* _Dataset entries_:
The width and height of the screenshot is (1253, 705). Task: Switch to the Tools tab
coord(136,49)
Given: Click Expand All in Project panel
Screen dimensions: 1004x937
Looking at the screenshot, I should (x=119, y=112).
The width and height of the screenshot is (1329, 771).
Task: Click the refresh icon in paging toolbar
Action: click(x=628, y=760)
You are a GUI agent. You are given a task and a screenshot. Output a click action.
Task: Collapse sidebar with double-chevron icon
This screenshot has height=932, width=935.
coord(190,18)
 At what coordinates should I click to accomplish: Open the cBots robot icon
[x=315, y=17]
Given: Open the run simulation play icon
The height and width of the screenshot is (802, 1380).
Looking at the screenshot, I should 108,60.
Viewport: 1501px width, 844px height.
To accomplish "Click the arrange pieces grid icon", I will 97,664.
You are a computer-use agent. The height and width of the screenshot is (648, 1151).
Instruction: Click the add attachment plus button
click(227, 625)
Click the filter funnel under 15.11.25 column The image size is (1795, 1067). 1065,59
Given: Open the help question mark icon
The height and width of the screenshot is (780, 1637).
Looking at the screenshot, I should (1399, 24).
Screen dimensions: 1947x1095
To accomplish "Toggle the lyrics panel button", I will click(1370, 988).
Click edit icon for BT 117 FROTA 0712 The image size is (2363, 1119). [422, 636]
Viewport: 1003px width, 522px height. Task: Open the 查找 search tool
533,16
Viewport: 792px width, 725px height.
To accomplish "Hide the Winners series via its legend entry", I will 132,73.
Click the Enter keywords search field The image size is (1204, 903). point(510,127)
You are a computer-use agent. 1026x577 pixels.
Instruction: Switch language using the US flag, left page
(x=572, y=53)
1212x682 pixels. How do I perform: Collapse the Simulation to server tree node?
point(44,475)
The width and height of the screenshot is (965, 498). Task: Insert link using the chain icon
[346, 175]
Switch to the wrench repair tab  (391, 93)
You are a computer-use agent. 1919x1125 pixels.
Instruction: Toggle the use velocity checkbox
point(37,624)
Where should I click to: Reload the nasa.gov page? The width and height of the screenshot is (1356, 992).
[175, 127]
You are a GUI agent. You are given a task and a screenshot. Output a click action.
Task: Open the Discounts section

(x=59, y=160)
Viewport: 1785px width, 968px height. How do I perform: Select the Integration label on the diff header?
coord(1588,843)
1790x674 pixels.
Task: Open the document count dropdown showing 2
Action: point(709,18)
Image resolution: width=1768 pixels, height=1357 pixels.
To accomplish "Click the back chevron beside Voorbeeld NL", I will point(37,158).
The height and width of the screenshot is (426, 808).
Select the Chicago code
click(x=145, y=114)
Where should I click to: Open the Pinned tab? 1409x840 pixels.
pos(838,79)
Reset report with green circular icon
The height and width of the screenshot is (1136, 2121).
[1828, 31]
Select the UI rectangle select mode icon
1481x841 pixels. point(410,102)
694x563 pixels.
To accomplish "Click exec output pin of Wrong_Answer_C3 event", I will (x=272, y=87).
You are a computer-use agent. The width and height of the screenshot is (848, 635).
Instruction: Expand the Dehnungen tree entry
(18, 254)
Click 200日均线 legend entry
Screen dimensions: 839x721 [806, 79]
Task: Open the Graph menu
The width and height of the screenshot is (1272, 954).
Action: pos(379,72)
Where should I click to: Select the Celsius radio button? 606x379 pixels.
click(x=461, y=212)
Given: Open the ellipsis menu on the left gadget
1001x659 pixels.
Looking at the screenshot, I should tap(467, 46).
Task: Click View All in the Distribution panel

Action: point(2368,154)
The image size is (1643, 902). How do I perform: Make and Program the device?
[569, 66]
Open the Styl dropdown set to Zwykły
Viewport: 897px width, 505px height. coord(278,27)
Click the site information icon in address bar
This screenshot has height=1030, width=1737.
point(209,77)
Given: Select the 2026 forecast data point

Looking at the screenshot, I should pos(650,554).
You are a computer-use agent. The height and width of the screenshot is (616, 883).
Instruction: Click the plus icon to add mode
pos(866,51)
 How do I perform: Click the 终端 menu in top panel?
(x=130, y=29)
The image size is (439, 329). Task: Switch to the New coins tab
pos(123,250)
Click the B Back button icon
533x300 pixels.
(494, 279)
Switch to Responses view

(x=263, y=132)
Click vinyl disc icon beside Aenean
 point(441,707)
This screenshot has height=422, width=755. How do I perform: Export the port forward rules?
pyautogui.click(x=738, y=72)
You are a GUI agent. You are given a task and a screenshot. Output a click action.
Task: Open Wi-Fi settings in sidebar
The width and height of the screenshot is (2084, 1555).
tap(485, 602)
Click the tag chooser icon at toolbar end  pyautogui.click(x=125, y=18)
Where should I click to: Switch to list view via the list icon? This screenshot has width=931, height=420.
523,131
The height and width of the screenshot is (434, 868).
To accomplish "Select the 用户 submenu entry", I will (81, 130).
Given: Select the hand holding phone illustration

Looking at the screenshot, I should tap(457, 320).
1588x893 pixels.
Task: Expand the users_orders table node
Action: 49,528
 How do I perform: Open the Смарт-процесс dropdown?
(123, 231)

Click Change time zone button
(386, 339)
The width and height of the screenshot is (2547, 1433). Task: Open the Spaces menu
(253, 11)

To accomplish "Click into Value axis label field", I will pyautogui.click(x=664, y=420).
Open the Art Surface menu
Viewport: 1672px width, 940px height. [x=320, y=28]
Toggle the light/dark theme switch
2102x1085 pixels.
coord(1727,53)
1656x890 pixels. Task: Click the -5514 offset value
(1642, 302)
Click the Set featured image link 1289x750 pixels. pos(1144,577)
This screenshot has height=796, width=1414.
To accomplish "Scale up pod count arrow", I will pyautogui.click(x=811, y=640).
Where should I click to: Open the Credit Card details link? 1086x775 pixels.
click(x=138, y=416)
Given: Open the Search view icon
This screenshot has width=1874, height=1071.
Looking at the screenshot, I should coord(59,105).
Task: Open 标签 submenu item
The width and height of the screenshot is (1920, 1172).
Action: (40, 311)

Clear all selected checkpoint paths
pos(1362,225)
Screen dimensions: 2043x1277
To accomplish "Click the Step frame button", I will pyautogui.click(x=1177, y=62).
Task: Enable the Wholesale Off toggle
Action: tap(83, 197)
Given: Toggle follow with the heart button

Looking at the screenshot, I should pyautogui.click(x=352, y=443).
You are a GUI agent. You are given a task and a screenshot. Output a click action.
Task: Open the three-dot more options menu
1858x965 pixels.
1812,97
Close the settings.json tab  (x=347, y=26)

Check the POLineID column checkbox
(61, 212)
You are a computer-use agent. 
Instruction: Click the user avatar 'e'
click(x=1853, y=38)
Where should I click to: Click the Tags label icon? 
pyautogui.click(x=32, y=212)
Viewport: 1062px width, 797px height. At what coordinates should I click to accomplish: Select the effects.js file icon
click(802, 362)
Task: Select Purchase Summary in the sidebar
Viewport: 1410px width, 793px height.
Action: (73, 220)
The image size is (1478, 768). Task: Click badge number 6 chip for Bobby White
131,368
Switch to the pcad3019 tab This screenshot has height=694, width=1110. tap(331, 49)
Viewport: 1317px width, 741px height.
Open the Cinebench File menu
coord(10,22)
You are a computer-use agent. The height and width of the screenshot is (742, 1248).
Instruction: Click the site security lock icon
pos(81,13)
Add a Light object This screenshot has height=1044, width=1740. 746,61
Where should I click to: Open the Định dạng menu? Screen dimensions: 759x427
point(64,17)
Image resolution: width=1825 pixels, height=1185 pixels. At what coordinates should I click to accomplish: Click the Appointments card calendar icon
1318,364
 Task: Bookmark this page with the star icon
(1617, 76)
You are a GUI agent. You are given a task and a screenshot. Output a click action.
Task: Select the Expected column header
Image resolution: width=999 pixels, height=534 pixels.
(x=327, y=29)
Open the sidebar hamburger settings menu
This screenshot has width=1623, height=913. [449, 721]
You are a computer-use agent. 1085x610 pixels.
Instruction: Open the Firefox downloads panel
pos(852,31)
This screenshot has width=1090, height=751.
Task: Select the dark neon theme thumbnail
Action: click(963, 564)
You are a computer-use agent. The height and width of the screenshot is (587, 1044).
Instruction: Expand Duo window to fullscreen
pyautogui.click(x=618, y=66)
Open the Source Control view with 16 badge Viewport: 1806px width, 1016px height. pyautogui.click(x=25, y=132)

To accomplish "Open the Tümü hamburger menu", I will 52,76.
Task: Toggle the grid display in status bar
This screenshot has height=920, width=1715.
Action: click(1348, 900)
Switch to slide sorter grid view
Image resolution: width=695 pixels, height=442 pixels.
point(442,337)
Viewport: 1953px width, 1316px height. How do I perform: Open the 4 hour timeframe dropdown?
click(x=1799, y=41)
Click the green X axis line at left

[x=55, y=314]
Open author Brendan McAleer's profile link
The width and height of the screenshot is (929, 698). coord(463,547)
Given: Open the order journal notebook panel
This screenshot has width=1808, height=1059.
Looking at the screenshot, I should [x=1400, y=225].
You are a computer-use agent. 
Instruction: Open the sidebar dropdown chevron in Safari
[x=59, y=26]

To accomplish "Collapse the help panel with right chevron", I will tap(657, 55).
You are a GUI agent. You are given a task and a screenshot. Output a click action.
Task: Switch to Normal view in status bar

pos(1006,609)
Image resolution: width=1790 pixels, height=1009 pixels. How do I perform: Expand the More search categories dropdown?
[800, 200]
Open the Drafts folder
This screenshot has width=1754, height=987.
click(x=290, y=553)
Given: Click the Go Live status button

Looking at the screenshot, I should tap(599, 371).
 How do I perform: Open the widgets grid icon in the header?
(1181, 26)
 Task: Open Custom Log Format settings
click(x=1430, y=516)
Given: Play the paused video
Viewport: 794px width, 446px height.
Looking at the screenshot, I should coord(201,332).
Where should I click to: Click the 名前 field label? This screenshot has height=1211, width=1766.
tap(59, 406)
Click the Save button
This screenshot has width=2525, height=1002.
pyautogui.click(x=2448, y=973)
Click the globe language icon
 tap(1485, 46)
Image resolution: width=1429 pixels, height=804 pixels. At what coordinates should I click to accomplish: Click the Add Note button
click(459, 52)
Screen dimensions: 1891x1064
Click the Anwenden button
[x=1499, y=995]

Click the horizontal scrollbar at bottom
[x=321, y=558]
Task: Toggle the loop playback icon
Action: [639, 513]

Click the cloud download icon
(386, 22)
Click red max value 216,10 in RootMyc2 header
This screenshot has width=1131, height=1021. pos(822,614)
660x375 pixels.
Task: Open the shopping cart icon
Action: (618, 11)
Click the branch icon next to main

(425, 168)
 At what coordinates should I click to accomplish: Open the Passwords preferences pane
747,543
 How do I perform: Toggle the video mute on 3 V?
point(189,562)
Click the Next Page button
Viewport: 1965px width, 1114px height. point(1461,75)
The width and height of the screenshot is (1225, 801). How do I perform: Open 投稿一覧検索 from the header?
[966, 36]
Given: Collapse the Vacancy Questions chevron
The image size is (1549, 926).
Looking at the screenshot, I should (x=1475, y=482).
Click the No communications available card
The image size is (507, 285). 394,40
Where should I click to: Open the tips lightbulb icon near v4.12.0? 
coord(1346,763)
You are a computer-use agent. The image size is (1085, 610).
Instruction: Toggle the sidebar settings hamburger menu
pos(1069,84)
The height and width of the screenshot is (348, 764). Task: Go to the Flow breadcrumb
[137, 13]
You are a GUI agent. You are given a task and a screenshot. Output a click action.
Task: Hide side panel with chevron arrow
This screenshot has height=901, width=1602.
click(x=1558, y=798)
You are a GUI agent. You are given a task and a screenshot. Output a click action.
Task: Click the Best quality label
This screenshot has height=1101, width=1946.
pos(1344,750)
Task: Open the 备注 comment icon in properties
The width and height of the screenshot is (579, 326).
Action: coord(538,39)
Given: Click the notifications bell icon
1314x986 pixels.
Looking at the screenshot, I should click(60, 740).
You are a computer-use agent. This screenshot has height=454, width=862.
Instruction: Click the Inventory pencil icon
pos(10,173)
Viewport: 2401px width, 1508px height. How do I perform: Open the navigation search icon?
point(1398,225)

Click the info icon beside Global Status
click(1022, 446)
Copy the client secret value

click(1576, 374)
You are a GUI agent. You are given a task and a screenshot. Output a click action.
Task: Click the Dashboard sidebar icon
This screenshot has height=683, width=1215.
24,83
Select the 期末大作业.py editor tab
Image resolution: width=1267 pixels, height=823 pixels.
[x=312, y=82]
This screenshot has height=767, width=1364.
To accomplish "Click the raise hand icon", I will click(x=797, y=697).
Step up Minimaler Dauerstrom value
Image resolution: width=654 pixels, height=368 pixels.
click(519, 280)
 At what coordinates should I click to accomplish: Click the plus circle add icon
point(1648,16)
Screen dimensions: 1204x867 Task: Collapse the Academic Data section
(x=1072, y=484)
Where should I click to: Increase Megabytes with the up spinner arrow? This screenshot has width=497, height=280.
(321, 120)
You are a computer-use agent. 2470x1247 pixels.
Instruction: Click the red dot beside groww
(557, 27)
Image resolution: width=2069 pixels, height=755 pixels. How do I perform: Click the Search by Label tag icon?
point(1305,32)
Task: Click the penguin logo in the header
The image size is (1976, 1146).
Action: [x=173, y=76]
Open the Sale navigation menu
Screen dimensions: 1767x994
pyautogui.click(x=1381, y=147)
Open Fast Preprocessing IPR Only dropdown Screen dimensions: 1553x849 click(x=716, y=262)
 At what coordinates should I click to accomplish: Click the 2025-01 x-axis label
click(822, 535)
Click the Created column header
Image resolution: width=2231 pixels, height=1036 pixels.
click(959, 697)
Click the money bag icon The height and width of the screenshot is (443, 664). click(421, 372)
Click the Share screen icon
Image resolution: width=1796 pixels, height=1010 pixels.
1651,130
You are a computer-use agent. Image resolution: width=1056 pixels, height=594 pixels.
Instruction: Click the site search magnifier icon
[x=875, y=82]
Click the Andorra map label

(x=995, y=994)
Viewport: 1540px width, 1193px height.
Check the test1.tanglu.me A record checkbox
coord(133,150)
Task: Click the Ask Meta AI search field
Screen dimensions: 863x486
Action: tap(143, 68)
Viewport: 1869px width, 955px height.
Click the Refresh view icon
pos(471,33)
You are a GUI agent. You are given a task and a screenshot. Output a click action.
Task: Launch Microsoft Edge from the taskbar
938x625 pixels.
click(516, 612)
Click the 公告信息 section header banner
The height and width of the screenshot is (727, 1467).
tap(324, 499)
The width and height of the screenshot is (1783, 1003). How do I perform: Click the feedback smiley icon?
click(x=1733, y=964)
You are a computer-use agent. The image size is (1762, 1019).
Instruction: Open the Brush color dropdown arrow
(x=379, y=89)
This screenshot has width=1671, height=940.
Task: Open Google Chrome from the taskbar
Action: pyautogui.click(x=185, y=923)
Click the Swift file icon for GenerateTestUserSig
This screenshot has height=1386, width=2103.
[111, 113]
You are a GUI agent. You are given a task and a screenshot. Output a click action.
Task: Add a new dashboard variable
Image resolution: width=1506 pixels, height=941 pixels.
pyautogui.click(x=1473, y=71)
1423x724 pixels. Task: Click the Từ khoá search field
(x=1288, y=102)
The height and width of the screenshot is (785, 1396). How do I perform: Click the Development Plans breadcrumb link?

* _Task requirements_: Copy word for word the stretch of entries above from the line that has "Open the Art Surface menu" through the line that has "Click the Set", both ends included, and nothing outside it.

* _Task result_:
Open the Art Surface menu
Viewport: 1672px width, 940px height. [x=320, y=28]
Toggle the light/dark theme switch
2102x1085 pixels.
coord(1727,53)
1656x890 pixels. Task: Click the -5514 offset value
(1642, 302)
Click the Set featured image link 1289x750 pixels. pos(1144,577)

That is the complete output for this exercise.